→ Your objective
Render the entries as a numbered list, from the line containing "Task: Open the Job Costing menu" through the end of the entries, skipping blank lines and leaving out the pictures.
::: Data lines :::
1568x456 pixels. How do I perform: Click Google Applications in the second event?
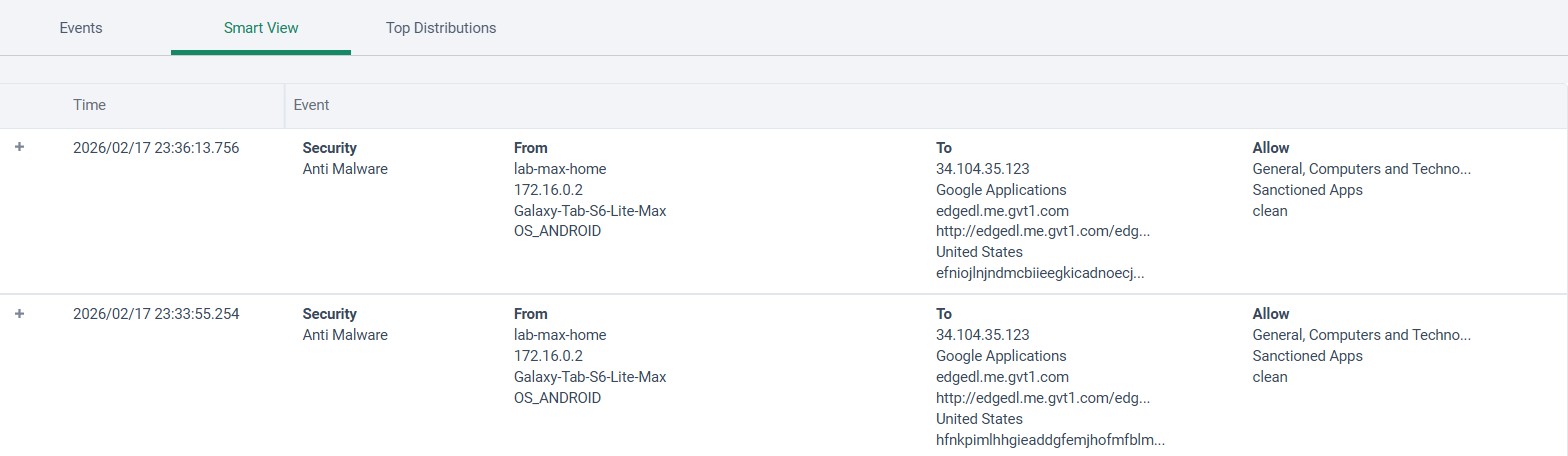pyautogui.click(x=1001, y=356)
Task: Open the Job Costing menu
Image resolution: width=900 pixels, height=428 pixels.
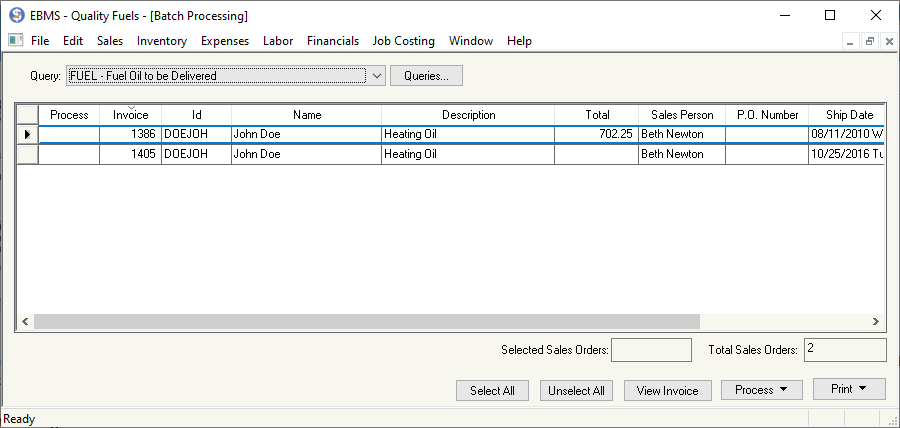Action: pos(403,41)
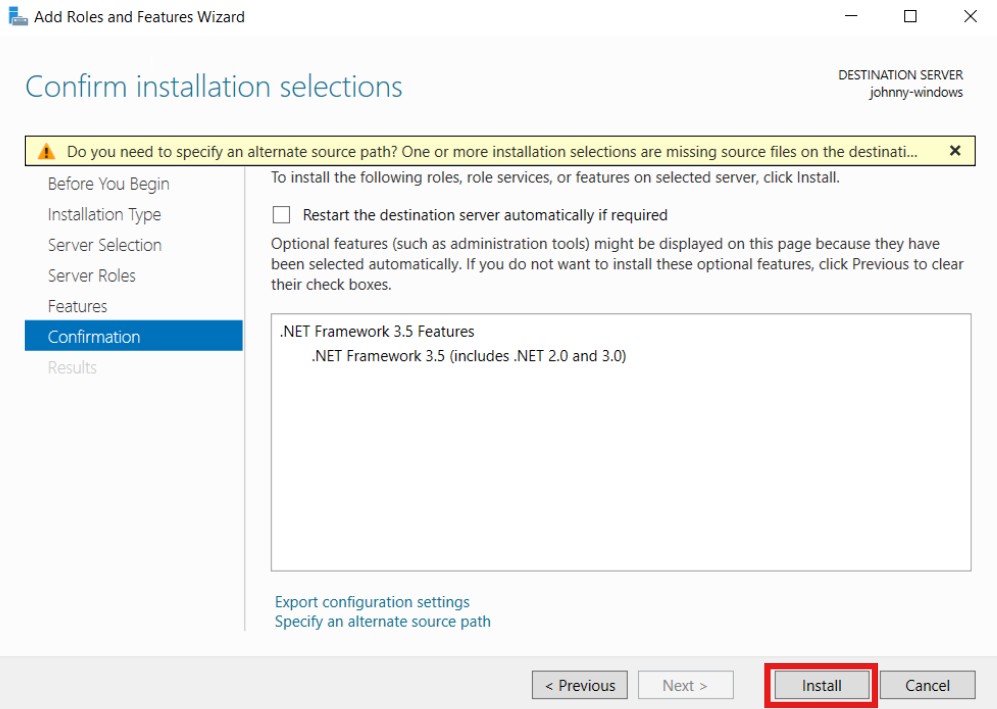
:::
→ Solution below
1. Task: Open the Job Costing menu
2. Image resolution: width=900 pixels, height=428 pixels.
3. Action: pos(403,41)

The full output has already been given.